Jay AbrahamAnd I I would argue that the majority of small business owners, and I'm not trying to castigate or or accuse, but they don't even think about being a true entrepreneur. A true entrepreneur is a value creator. A true entrepreneur is an experienced creator. A true entrepreneur is a uh value creator, but not necessarily on cheapness, but on different denominations of value. Value is what am I getting out of the hour I'm expending? What am I getting out of the and we talk about me having to worry about gaining weight? What am I getting about that from that 800 calories I'm consuming? What am I getting about the for the $60 I'm spending? And I don't think they think at all about those things.
Jim FitzpatrickThey don't. They think they think in terms of just getting the sandwich over the counter and doing a transaction and moving on to the next one.
Jay AbrahamAnd and to me, that is so laborious, mundane, unsatisfying, and and tactical.
Jim FitzpatrickYeah.
Jay AbrahamAnd suboptimal.
Jim FitzpatrickThat's right.
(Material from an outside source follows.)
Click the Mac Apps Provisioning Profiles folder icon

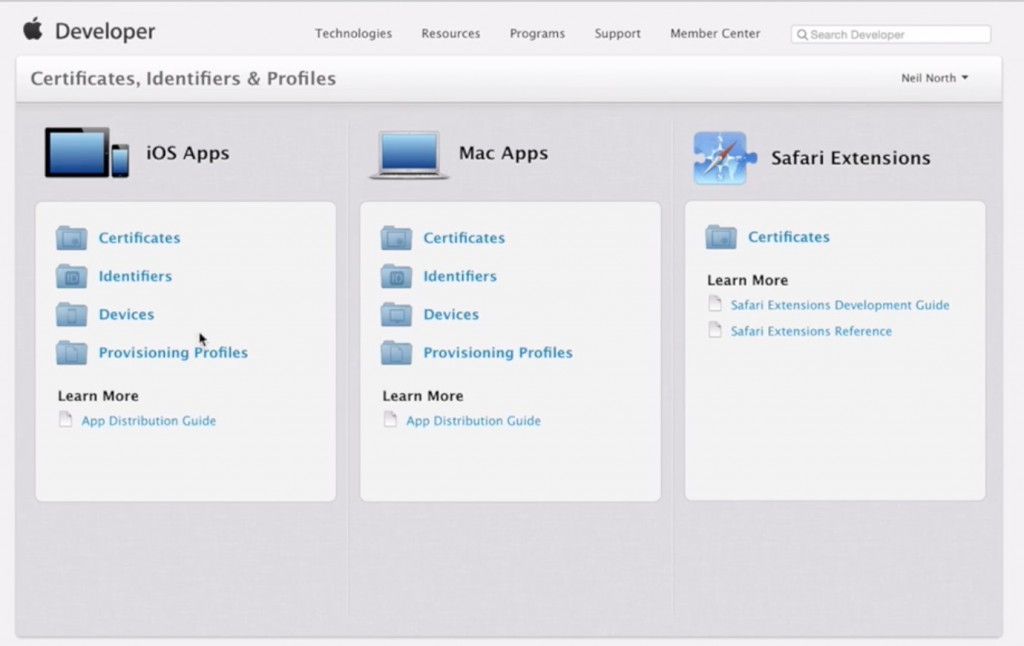click(x=396, y=352)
And I think that business owners need to realize that even more in the products and services that they offer, right?
Jay AbrahamWell, if you if you think about it, and and let's go back to what I said, I think in this session, it's a competitive sport.
Jim FitzpatrickYeah.
Jay AbrahamIt's getting more competitive.
Jim FitzpatrickOh, yeah.
Jay AbrahamAnd the stakes are higher and the costs are higher, and the yield for most generic commodity type tactical proprietors are getting lower and lower. And if you want to win and you want to have every ethical advantage, you have to think differently. See, this is another thing. If you think about what what a true entrepreneur is paid for, they're paid to think. But they're not really paid to just think generically, they're paid to outthink, out-strategize, out-market, out-value create, out, you know, outreach, out uh out uh perform and thus out earn their competition. And I don't think a lot of SMBs really think that way.
Jim FitzpatrickThat's right. That's right. But they should. They they definitely should.
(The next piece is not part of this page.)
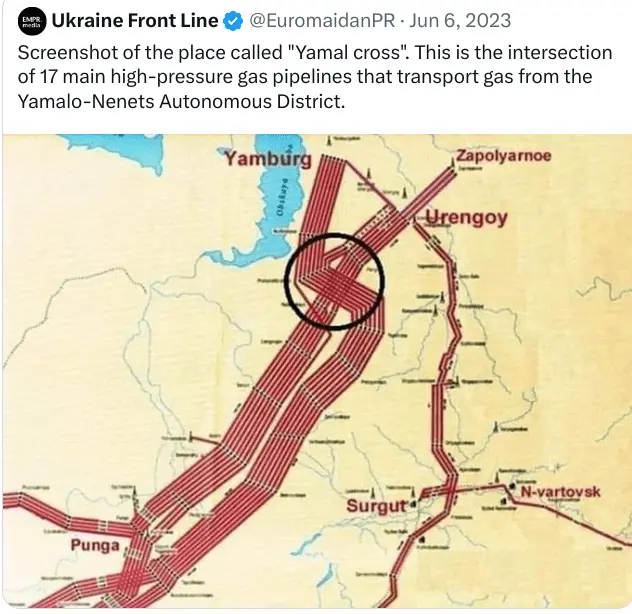Click the pipeline crossing east of Surgut
Viewport: 632px width, 614px height.
(x=451, y=490)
Jay AbrahamBecause why would you dedicate the majority of your life, your hopes, your dreams, your income, your retirement, your fulfillment both financially and psychically, to something that could be multiplied unimaginably many more times over just by shifting how you do things.
Jim FitzpatrickThat's right.
Jay AbrahamAnd
Final Challenge To Think Bigger
Jay Abrahamwhy?
Jim FitzpatrickThat's right. The strategic edge with Jay Abraham. Thank you so much. Thanks for all the time you've given us here on the show. It's just amazing. As I said, I know that so many of our viewers get so much out of your visit with us. So thanks so much.